Monday, February 22, 2010

Ghosts Doing the Orange Dance

Novella by Paul Park

I've read this story three times now, and I've taken pages upon pages of notes that look like the scribbles of a crazy person. And I can only partially attribute that comment to my handwriting. I love this story, I want to make all of my more literary friends read it (at knifepoint if necessary), and yet I can't summarize it in any remotely concise way without ruining it. And half of the people who have read it seem to give up 1/3 of the way through. But maybe I shouldn't be surprised. My inclination wasn't so much to force it on the Heinlein/Tolkein enthusiasts (NotThatThere'sAnythingWrongWithThat), but more the Umberto Eco/Philip K. Dick lovers, and the Faulkner/Joyce crowd if I was serious about that knife. Although I'm worrying about hyperbole here, I think this novella was brilliant, but it won't appeal to everyone.

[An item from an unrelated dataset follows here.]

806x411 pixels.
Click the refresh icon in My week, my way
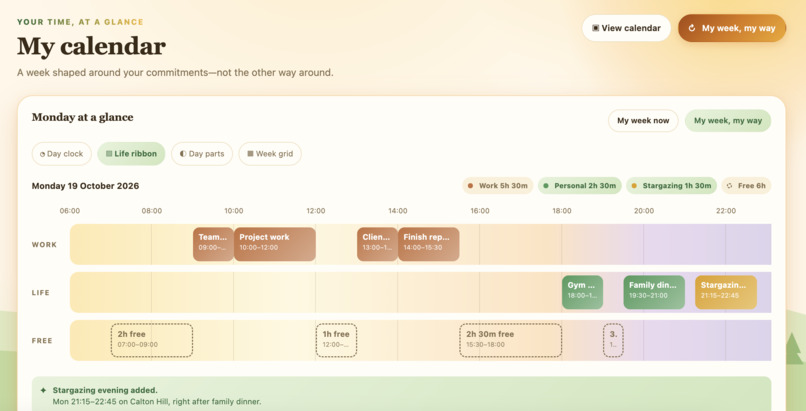[692, 28]
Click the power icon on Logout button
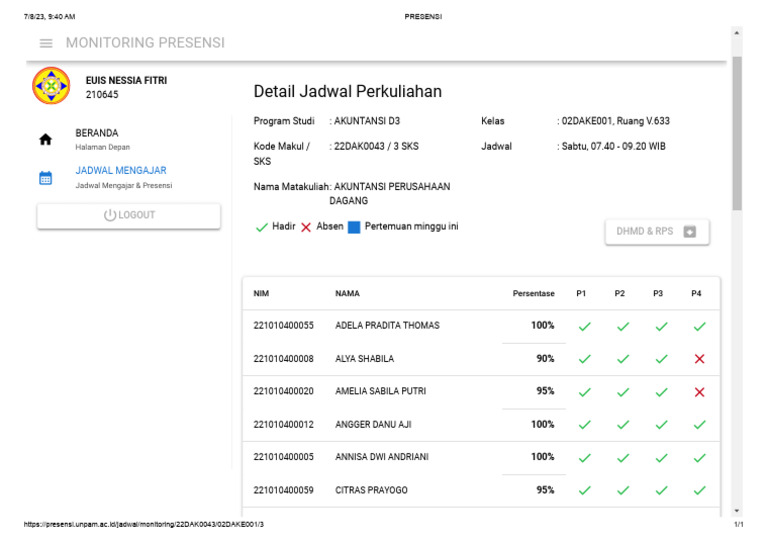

This is a funny, autobiographical (more-or-less), deeply reflective, convoluted, complex, confusing, ingenious story about how we make our lives into stories; and then the stories we tell ourselves get out of control and structure invents content. We lose track of the real facts, believe things that on closer examination can't be true, and make up nonsense explanation to explain the little bits of life that make no damn sense. And this is all explained in the second of nine segments.

Park, the self-character of the author proceeds to fly off on tangents about how he has trouble staying on topic, debate the merits of foreshadowing in this weird little combination of memoir and science fiction story he is writing, tell bold-faced lies to the readers that he admits to a few pages later, and piece together bits of writing from his relatives into a hereditary obligation to help protect society from otherworldly forces, maybe.

Like I said, I can't do this thing justice. But what stands out to me are the well done self-referential comedy, the great scenery descriptions, and the countless recurring little tidbits that pull his life, and his ancestors' lives together into a bizarrely complex whole, many of which are probably misremembered or imagined. The downside is that two excerpts of ancestral documents in particular were quite a slog, especially the first time through when I had no idea what to look for, and that while the ending was good, the last line itself was lackluster. But I don't know how it could have been much improved, and on reflection the whole thing was great.

I misremember this story as a 5 out of 5, but it was probably more of a 4.5 in reality, if only because of the ending. But keep in mind, my hyperbole-tastic comparison is Umberto Eco, so no whining about having to think.